- **What the task requires**
Output the records that follow, keeping every line exactly as it is.

Items listed in a dataset
= Beginning of Section =

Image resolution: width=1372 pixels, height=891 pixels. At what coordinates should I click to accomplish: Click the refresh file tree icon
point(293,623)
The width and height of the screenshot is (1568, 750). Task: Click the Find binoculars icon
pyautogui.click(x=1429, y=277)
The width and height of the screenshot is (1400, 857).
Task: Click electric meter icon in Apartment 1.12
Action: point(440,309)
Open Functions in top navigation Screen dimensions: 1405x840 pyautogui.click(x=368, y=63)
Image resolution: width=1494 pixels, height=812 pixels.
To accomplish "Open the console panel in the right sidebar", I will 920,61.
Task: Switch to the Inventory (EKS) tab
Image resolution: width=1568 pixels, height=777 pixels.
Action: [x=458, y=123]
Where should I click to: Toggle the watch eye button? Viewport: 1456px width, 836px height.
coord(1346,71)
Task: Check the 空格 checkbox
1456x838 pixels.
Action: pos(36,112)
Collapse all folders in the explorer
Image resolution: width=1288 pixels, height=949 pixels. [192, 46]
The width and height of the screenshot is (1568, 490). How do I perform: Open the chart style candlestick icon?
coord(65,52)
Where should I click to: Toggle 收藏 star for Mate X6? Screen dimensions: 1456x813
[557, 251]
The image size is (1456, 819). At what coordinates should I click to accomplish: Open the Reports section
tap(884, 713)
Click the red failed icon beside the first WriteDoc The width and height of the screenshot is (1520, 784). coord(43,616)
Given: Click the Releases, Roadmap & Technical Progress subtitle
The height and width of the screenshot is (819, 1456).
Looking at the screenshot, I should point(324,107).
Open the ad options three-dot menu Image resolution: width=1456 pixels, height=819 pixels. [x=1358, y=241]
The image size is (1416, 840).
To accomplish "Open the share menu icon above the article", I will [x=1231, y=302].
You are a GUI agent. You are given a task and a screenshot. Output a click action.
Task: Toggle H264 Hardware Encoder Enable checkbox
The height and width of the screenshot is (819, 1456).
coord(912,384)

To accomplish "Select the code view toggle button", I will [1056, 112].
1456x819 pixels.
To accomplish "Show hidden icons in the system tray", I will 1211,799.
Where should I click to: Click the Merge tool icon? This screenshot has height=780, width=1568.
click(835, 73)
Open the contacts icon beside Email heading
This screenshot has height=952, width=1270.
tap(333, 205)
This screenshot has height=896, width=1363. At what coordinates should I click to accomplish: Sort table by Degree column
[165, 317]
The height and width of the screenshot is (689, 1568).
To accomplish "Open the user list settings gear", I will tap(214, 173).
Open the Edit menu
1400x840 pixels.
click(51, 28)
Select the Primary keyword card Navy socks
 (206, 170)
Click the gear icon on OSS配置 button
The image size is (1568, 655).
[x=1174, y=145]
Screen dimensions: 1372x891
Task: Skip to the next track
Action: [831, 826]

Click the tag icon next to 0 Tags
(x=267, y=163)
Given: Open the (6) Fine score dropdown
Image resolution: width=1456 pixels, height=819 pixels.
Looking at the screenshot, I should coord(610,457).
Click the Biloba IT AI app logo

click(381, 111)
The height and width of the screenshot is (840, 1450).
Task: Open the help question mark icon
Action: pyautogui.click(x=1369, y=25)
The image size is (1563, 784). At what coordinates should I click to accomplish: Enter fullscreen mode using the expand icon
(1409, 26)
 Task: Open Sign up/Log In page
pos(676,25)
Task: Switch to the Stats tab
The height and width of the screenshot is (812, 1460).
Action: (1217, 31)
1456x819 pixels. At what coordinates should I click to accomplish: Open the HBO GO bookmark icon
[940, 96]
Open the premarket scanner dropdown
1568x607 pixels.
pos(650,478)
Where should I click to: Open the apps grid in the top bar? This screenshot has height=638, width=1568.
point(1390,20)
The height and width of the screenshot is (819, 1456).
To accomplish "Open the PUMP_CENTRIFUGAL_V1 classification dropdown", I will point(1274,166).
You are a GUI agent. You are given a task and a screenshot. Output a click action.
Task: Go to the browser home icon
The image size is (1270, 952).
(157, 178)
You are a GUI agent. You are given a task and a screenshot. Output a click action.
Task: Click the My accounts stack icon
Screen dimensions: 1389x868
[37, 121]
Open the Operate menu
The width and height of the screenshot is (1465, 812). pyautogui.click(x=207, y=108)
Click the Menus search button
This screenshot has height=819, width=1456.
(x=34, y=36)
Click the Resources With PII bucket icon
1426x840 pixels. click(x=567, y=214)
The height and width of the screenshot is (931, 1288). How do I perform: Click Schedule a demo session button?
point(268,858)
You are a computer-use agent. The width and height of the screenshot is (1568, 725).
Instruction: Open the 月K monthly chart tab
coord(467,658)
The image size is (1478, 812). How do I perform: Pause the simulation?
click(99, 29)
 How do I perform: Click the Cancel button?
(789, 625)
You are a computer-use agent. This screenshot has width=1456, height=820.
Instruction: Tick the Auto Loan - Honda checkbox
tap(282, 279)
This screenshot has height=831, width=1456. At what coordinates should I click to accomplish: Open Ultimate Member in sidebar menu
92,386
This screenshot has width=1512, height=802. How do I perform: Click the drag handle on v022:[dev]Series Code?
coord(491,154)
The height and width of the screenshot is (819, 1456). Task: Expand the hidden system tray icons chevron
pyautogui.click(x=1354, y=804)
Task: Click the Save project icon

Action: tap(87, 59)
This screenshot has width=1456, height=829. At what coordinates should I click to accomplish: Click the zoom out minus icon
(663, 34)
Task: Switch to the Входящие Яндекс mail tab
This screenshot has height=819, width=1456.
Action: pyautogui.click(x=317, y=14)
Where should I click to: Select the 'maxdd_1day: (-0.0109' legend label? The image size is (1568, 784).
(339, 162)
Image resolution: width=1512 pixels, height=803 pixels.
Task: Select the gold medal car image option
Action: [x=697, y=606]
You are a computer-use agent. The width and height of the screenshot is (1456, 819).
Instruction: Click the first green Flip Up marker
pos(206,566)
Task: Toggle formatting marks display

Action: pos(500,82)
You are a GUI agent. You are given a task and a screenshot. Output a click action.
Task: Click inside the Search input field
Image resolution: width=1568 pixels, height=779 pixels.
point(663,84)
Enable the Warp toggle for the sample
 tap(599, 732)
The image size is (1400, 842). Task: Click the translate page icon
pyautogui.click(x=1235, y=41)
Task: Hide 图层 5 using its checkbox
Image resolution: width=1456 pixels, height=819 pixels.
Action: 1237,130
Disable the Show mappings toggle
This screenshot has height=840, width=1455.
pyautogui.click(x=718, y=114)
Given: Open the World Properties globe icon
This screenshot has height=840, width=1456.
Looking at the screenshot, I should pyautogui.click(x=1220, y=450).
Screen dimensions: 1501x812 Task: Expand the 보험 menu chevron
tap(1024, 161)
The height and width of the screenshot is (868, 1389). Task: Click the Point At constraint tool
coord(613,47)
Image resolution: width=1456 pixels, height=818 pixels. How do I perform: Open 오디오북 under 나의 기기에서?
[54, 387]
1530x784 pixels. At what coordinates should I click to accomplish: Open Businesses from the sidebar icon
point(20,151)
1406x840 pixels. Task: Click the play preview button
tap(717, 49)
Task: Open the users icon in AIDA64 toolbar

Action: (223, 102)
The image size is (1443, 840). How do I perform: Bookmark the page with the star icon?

= End of Section =

- **Exercise answer**
Image resolution: width=1372 pixels, height=891 pixels. At what coordinates should I click to accomplish: Click the refresh file tree icon
point(293,623)
The width and height of the screenshot is (1568, 750). Task: Click the Find binoculars icon
pyautogui.click(x=1429, y=277)
The width and height of the screenshot is (1400, 857).
Task: Click electric meter icon in Apartment 1.12
Action: point(440,309)
Open Functions in top navigation Screen dimensions: 1405x840 pyautogui.click(x=368, y=63)
Image resolution: width=1494 pixels, height=812 pixels.
To accomplish "Open the console panel in the right sidebar", I will 920,61.
Task: Switch to the Inventory (EKS) tab
Image resolution: width=1568 pixels, height=777 pixels.
Action: [x=458, y=123]
Where should I click to: Toggle the watch eye button? Viewport: 1456px width, 836px height.
coord(1346,71)
Task: Check the 空格 checkbox
1456x838 pixels.
Action: pos(36,112)
Collapse all folders in the explorer
Image resolution: width=1288 pixels, height=949 pixels. [192, 46]
The width and height of the screenshot is (1568, 490). How do I perform: Open the chart style candlestick icon?
coord(65,52)
Where should I click to: Toggle 收藏 star for Mate X6? Screen dimensions: 1456x813
[557, 251]
The image size is (1456, 819). At what coordinates should I click to accomplish: Open the Reports section
tap(884, 713)
Click the red failed icon beside the first WriteDoc The width and height of the screenshot is (1520, 784). coord(43,616)
Given: Click the Releases, Roadmap & Technical Progress subtitle
The height and width of the screenshot is (819, 1456).
Looking at the screenshot, I should point(324,107).
Open the ad options three-dot menu Image resolution: width=1456 pixels, height=819 pixels. [x=1358, y=241]
The image size is (1416, 840).
To accomplish "Open the share menu icon above the article", I will [x=1231, y=302].
You are a GUI agent. You are given a task and a screenshot. Output a click action.
Task: Toggle H264 Hardware Encoder Enable checkbox
The height and width of the screenshot is (819, 1456).
coord(912,384)

To accomplish "Select the code view toggle button", I will [1056, 112].
1456x819 pixels.
To accomplish "Show hidden icons in the system tray", I will 1211,799.
Where should I click to: Click the Merge tool icon? This screenshot has height=780, width=1568.
click(835, 73)
Open the contacts icon beside Email heading
This screenshot has height=952, width=1270.
tap(333, 205)
This screenshot has height=896, width=1363. At what coordinates should I click to accomplish: Sort table by Degree column
[165, 317]
The height and width of the screenshot is (689, 1568).
To accomplish "Open the user list settings gear", I will tap(214, 173).
Open the Edit menu
1400x840 pixels.
click(51, 28)
Select the Primary keyword card Navy socks
 (206, 170)
Click the gear icon on OSS配置 button
The image size is (1568, 655).
[x=1174, y=145]
Screen dimensions: 1372x891
Task: Skip to the next track
Action: [831, 826]

Click the tag icon next to 0 Tags
(x=267, y=163)
Given: Open the (6) Fine score dropdown
Image resolution: width=1456 pixels, height=819 pixels.
Looking at the screenshot, I should coord(610,457).
Click the Biloba IT AI app logo

click(381, 111)
The height and width of the screenshot is (840, 1450).
Task: Open the help question mark icon
Action: pyautogui.click(x=1369, y=25)
The image size is (1563, 784). At what coordinates should I click to accomplish: Enter fullscreen mode using the expand icon
(1409, 26)
 Task: Open Sign up/Log In page
pos(676,25)
Task: Switch to the Stats tab
The height and width of the screenshot is (812, 1460).
Action: (1217, 31)
1456x819 pixels. At what coordinates should I click to accomplish: Open the HBO GO bookmark icon
[940, 96]
Open the premarket scanner dropdown
1568x607 pixels.
pos(650,478)
Where should I click to: Open the apps grid in the top bar? This screenshot has height=638, width=1568.
point(1390,20)
The height and width of the screenshot is (819, 1456).
To accomplish "Open the PUMP_CENTRIFUGAL_V1 classification dropdown", I will point(1274,166).
You are a GUI agent. You are given a task and a screenshot. Output a click action.
Task: Go to the browser home icon
The image size is (1270, 952).
(157, 178)
You are a GUI agent. You are given a task and a screenshot. Output a click action.
Task: Click the My accounts stack icon
Screen dimensions: 1389x868
[37, 121]
Open the Operate menu
The width and height of the screenshot is (1465, 812). pyautogui.click(x=207, y=108)
Click the Menus search button
This screenshot has height=819, width=1456.
(x=34, y=36)
Click the Resources With PII bucket icon
1426x840 pixels. click(x=567, y=214)
The height and width of the screenshot is (931, 1288). How do I perform: Click Schedule a demo session button?
point(268,858)
You are a computer-use agent. The width and height of the screenshot is (1568, 725).
Instruction: Open the 月K monthly chart tab
coord(467,658)
The image size is (1478, 812). How do I perform: Pause the simulation?
click(99, 29)
 How do I perform: Click the Cancel button?
(789, 625)
You are a computer-use agent. This screenshot has width=1456, height=820.
Instruction: Tick the Auto Loan - Honda checkbox
tap(282, 279)
This screenshot has height=831, width=1456. At what coordinates should I click to accomplish: Open Ultimate Member in sidebar menu
92,386
This screenshot has width=1512, height=802. How do I perform: Click the drag handle on v022:[dev]Series Code?
coord(491,154)
The height and width of the screenshot is (819, 1456). Task: Expand the hidden system tray icons chevron
pyautogui.click(x=1354, y=804)
Task: Click the Save project icon

Action: tap(87, 59)
This screenshot has width=1456, height=829. At what coordinates should I click to accomplish: Click the zoom out minus icon
(663, 34)
Task: Switch to the Входящие Яндекс mail tab
This screenshot has height=819, width=1456.
Action: pyautogui.click(x=317, y=14)
Where should I click to: Select the 'maxdd_1day: (-0.0109' legend label? The image size is (1568, 784).
(339, 162)
Image resolution: width=1512 pixels, height=803 pixels.
Task: Select the gold medal car image option
Action: [x=697, y=606]
You are a computer-use agent. The width and height of the screenshot is (1456, 819).
Instruction: Click the first green Flip Up marker
pos(206,566)
Task: Toggle formatting marks display

Action: pos(500,82)
You are a GUI agent. You are given a task and a screenshot. Output a click action.
Task: Click inside the Search input field
Image resolution: width=1568 pixels, height=779 pixels.
point(663,84)
Enable the Warp toggle for the sample
 tap(599, 732)
The image size is (1400, 842). Task: Click the translate page icon
pyautogui.click(x=1235, y=41)
Task: Hide 图层 5 using its checkbox
Image resolution: width=1456 pixels, height=819 pixels.
Action: 1237,130
Disable the Show mappings toggle
This screenshot has height=840, width=1455.
pyautogui.click(x=718, y=114)
Given: Open the World Properties globe icon
This screenshot has height=840, width=1456.
Looking at the screenshot, I should pyautogui.click(x=1220, y=450).
Screen dimensions: 1501x812 Task: Expand the 보험 menu chevron
tap(1024, 161)
The height and width of the screenshot is (868, 1389). Task: Click the Point At constraint tool
coord(613,47)
Image resolution: width=1456 pixels, height=818 pixels. How do I perform: Open 오디오북 under 나의 기기에서?
[54, 387]
1530x784 pixels. At what coordinates should I click to accomplish: Open Businesses from the sidebar icon
point(20,151)
1406x840 pixels. Task: Click the play preview button
tap(717, 49)
Task: Open the users icon in AIDA64 toolbar

Action: (223, 102)
The image size is (1443, 840). How do I perform: Bookmark the page with the star icon?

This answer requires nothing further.